吉徳これくしょん vol.23

 
奈良人形「高砂」

 奈良人形は別名を「一刀彫」とも呼ばれるように、刀痕を鮮やかに残した木彫の人形です。 その起源は平安末期より続く春日大社の祭礼用具にあり、これらは神事に用いるゆえに、できるだけ人間の手が触れぬよう、簡素に仕上げました。 そのため、こうした作風を生んだといわれます。

  江戸前期以降は、春日有職檜物師(ひものし)の岡野松寿家がこれを独占世襲し、春日若宮おん祭に用いられる盃台および花笠に付属の人形を年々調進していました。 そして江戸後期、九代松寿(保伯・1810没)が、従来の祭礼用具以外に節句人形や観賞用の人形、根付等を作り出しました。 銘を刻し、箱を備えた奈良人形は、ここに初めて美術品として愛玩されるに至ったのです。

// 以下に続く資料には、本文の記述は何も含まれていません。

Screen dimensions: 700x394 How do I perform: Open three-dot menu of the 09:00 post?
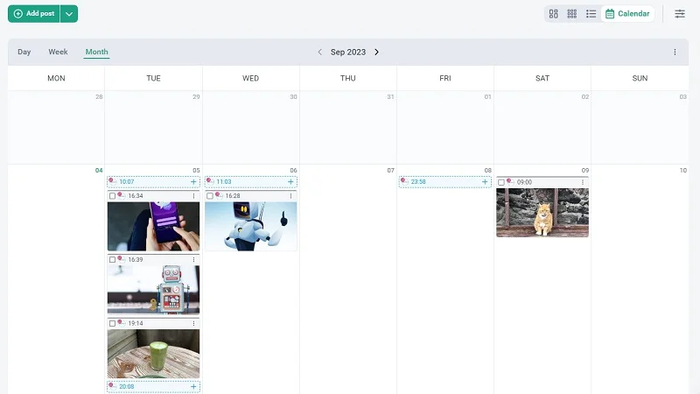(x=583, y=182)
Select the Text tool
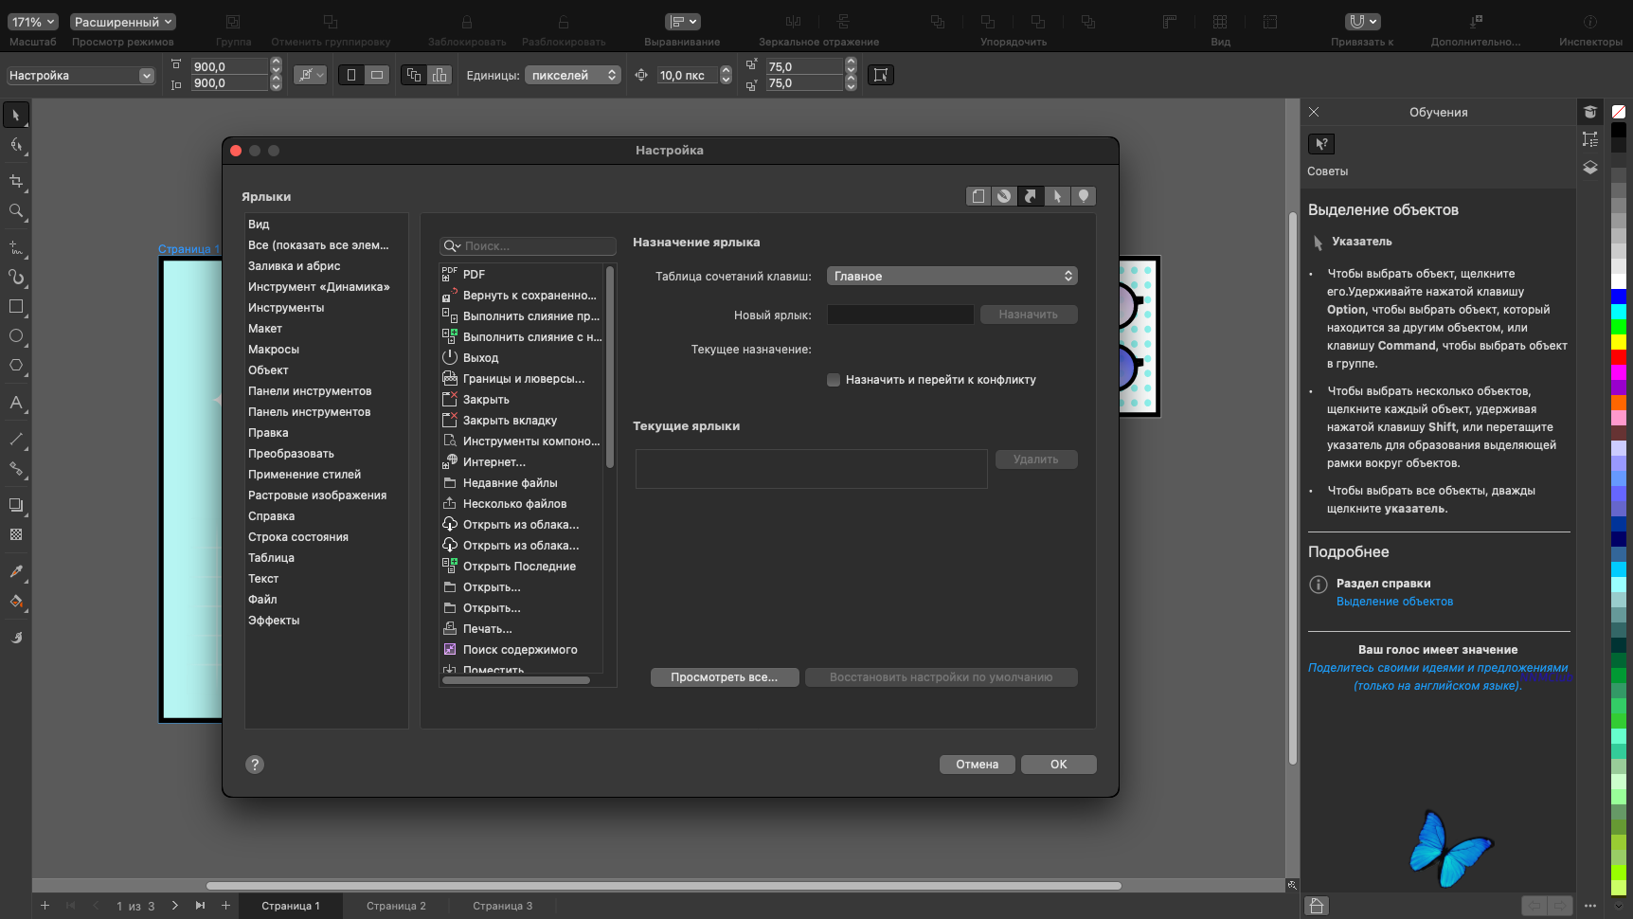The height and width of the screenshot is (919, 1633). point(16,403)
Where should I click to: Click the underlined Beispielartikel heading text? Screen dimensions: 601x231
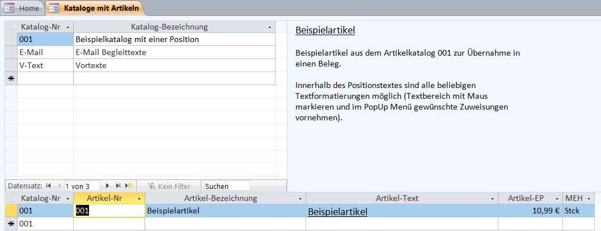325,31
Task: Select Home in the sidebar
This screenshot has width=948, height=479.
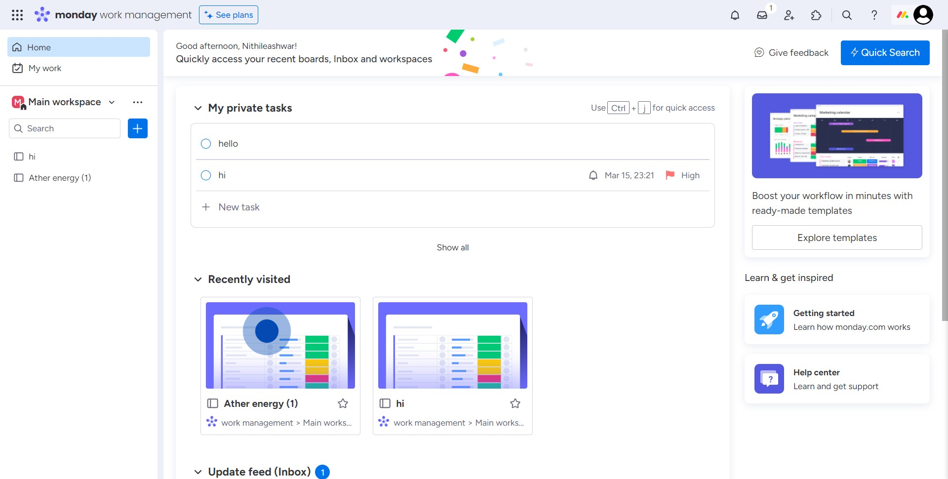Action: tap(79, 47)
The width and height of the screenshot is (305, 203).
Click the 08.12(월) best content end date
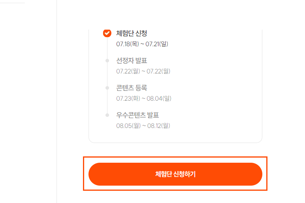click(158, 126)
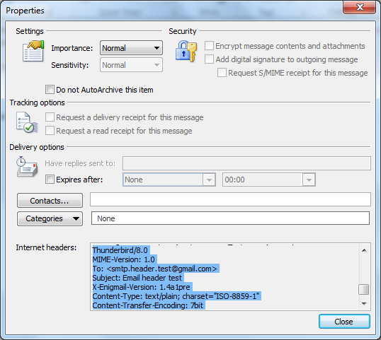Click the Security padlock and key icon

pos(186,51)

  さらに天保年間、保伯ら歴代の作品を研究し、独学で奈良人形師となったのが森川杜園(1820~1894)で、奈良人形は彼によっていよいよ大成されました。 その見事な作品は、現代の奈良人形界にも大きな影響を与え続けています。

  本品は、もと大和郡山藩士で、明治維新後に奈良人形師となった瀬谷桃源家の二代(梶蔵・1908没)の作と思われます。 杜園の作風にも通ずるところがあり、力強い彫りと丁寧な彩色とがいかにも奈良人形らしい秀作といえましょう。